- _Required action_
Starting at the line that contains "Find the location of a" and ending at the line that contains "system-nav-bar is located", present the lines as a Markdown table with the columns Row and Line, skipping blank lines and leaving out the pictures.

Items drawn from a dataset:
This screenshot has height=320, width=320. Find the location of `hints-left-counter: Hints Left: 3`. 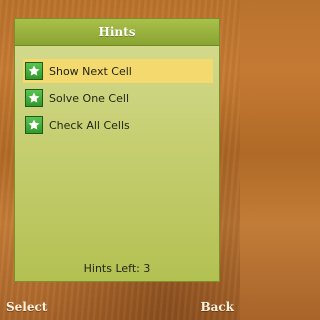

hints-left-counter: Hints Left: 3 is located at coordinates (117, 268).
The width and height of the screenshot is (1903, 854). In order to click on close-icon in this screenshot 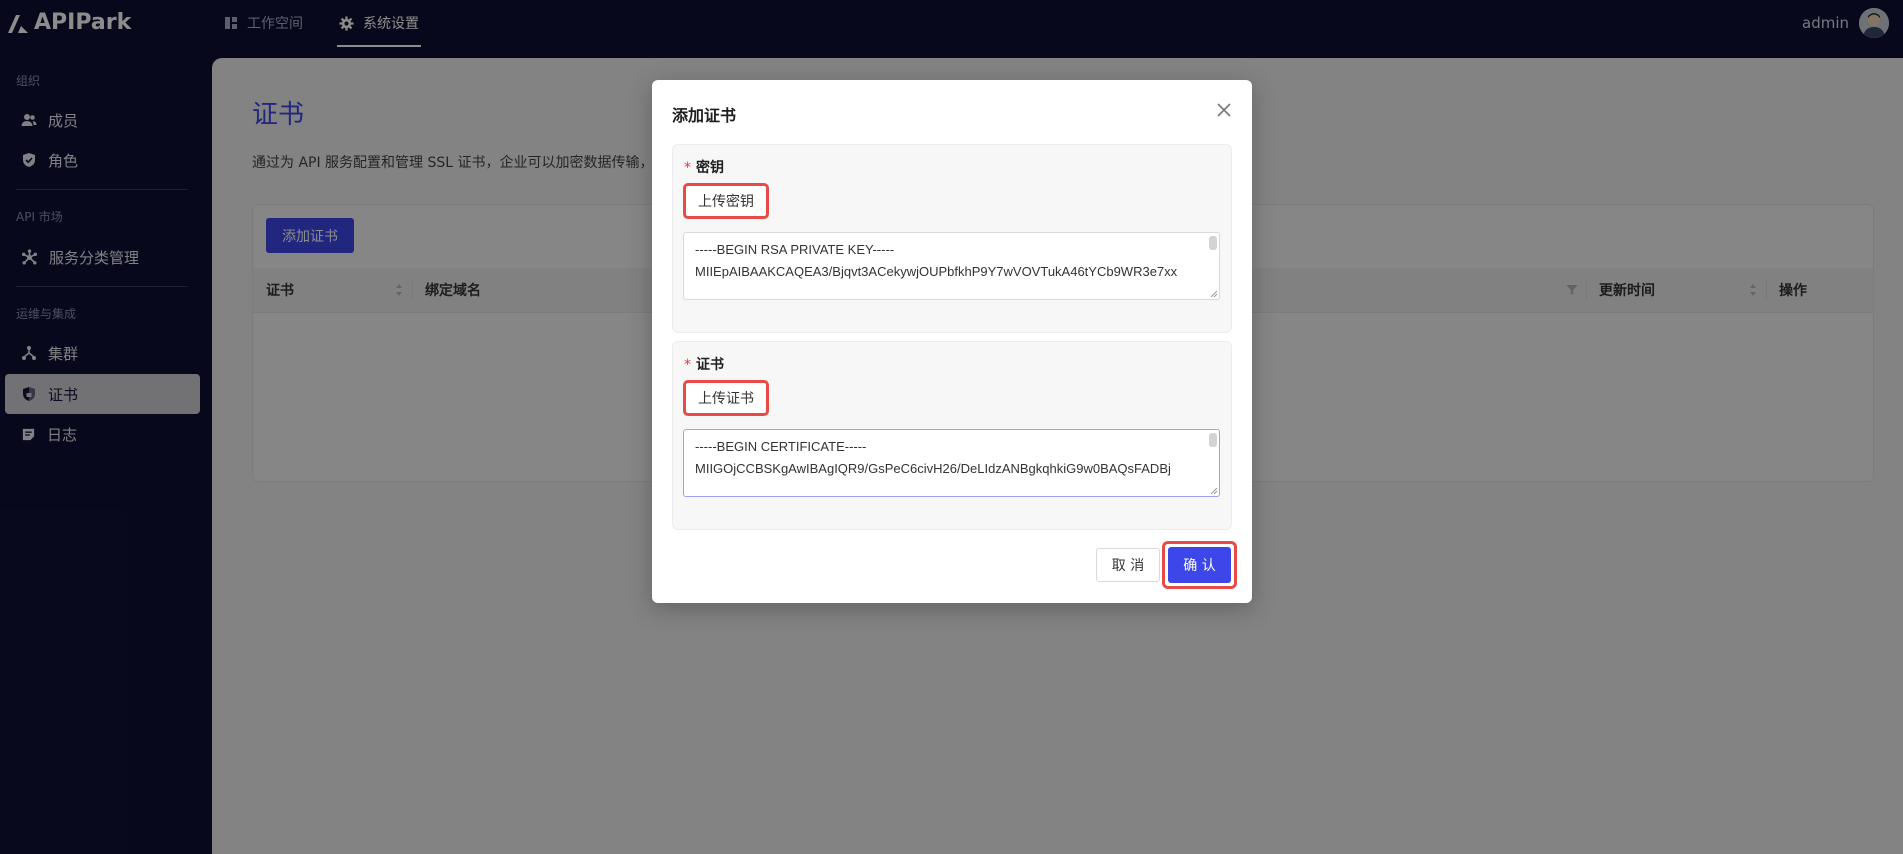, I will do `click(1224, 110)`.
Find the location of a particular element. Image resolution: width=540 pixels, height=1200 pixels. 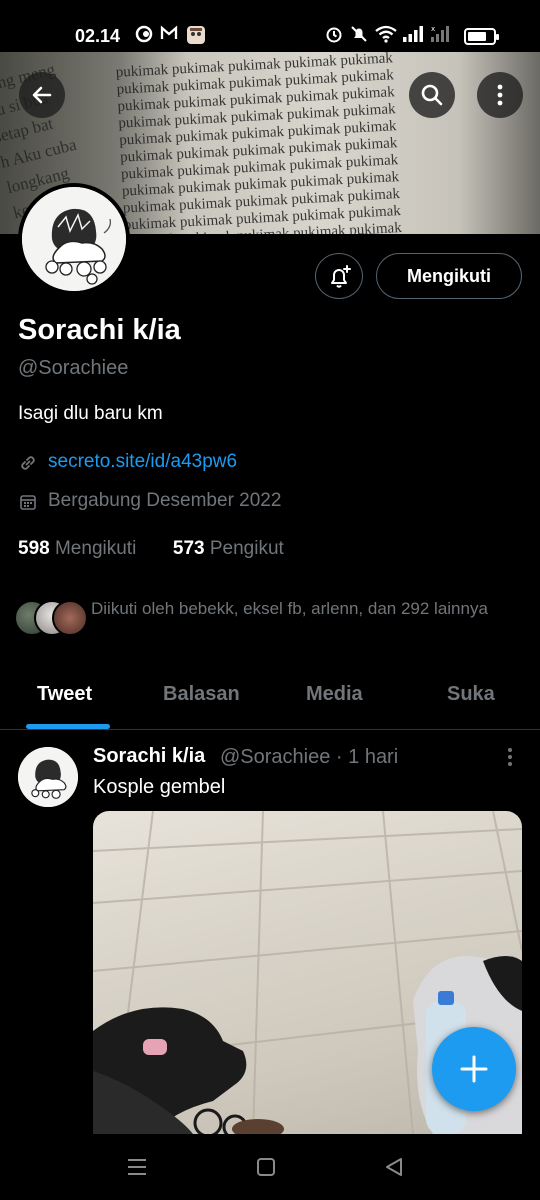

system-nav-bar is located at coordinates (270, 1167).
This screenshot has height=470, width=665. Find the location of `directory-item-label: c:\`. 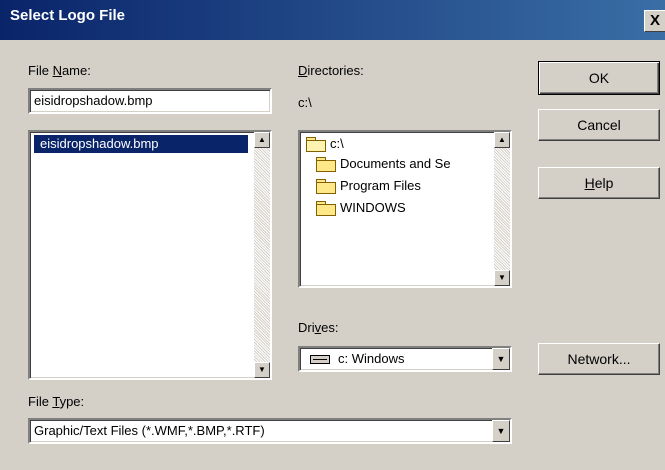

directory-item-label: c:\ is located at coordinates (337, 144).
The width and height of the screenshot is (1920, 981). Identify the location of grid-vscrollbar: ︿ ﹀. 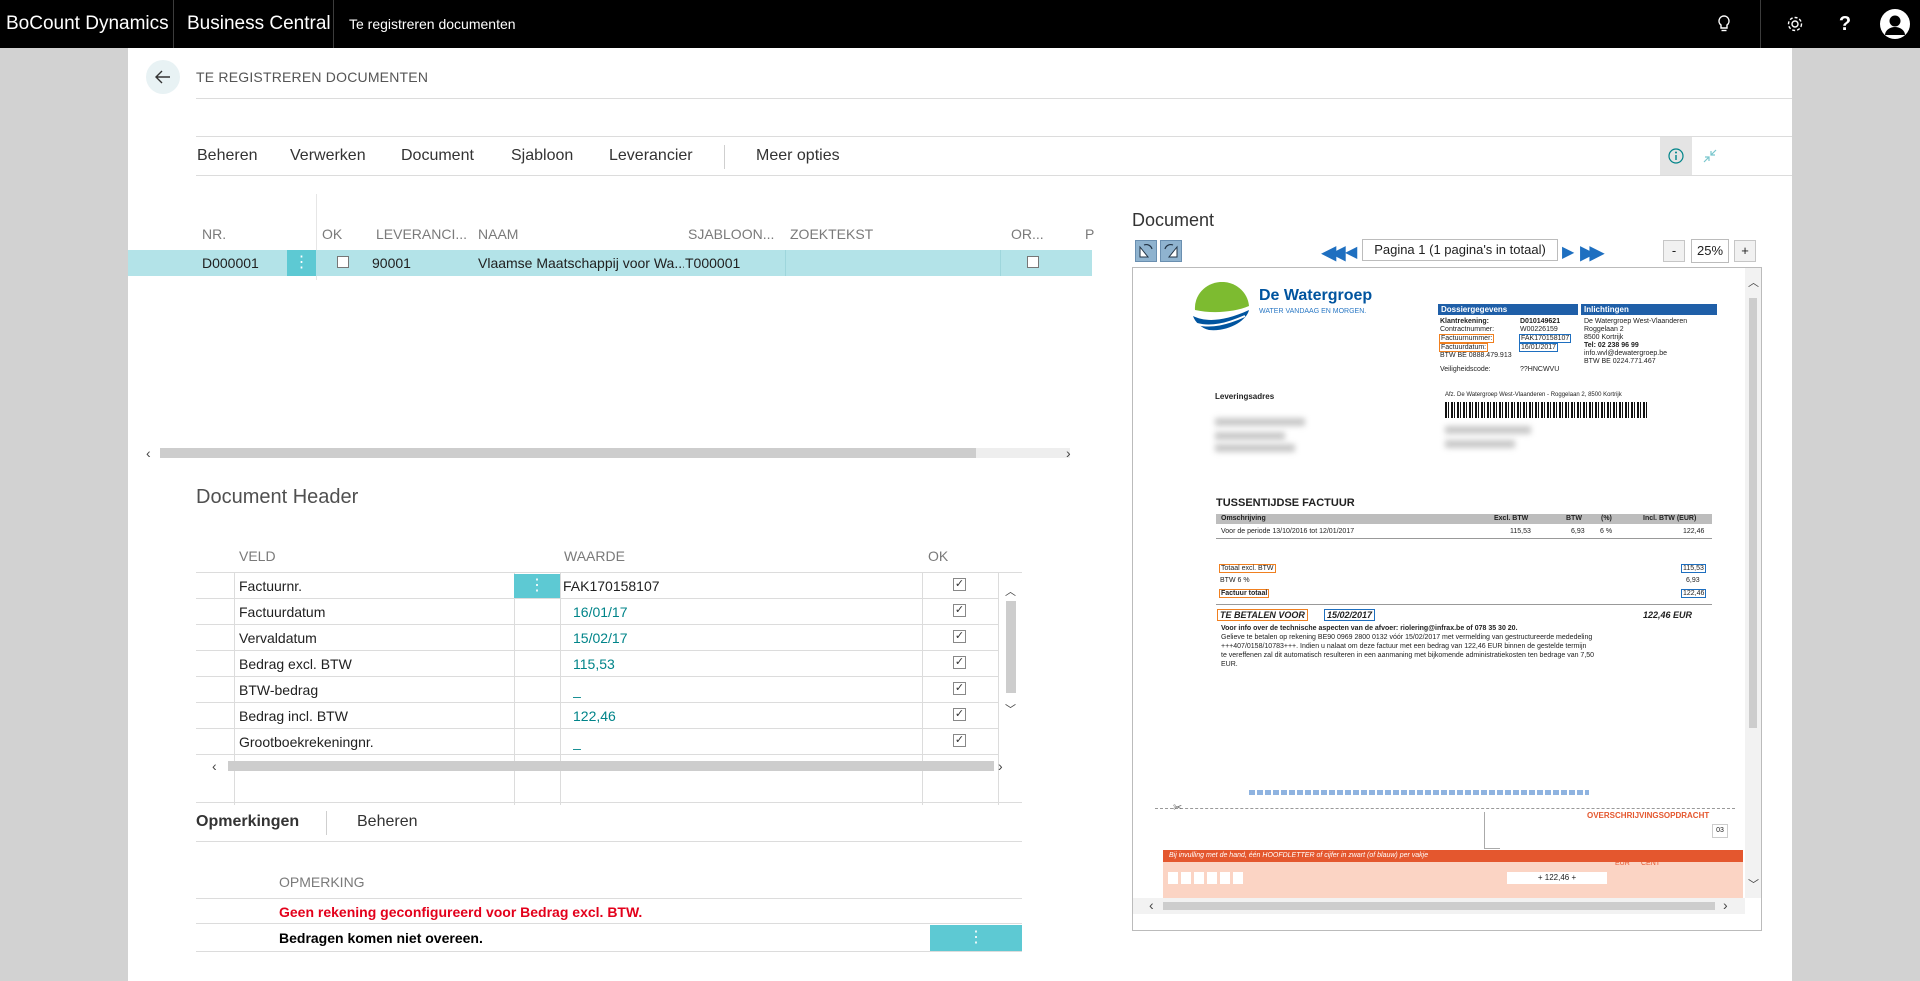
(1011, 653).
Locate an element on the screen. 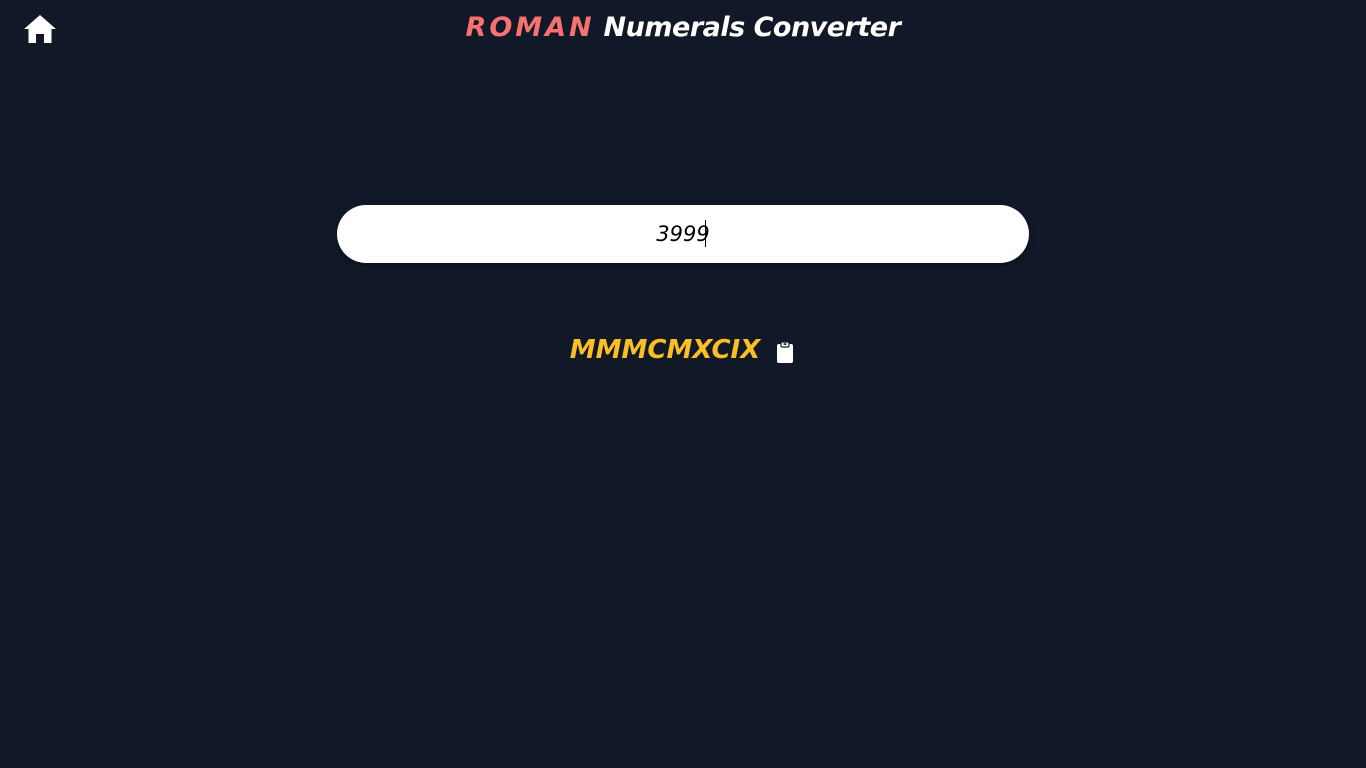  copy-button is located at coordinates (785, 352).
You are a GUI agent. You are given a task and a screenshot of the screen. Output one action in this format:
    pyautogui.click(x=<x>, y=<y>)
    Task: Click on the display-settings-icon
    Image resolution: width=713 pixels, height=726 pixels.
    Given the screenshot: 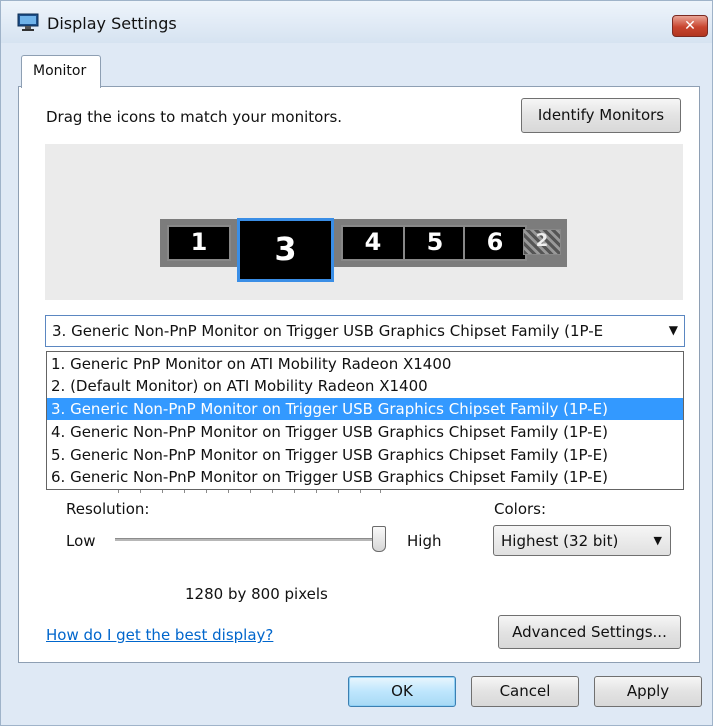 What is the action you would take?
    pyautogui.click(x=28, y=22)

- _Exercise answer_
| Row | Line |
|---|---|
| 1 | Find the location of a particular element. Image resolution: width=540 pixels, height=1200 pixels.  |
| 2 | system-nav-bar is located at coordinates (270, 1167). |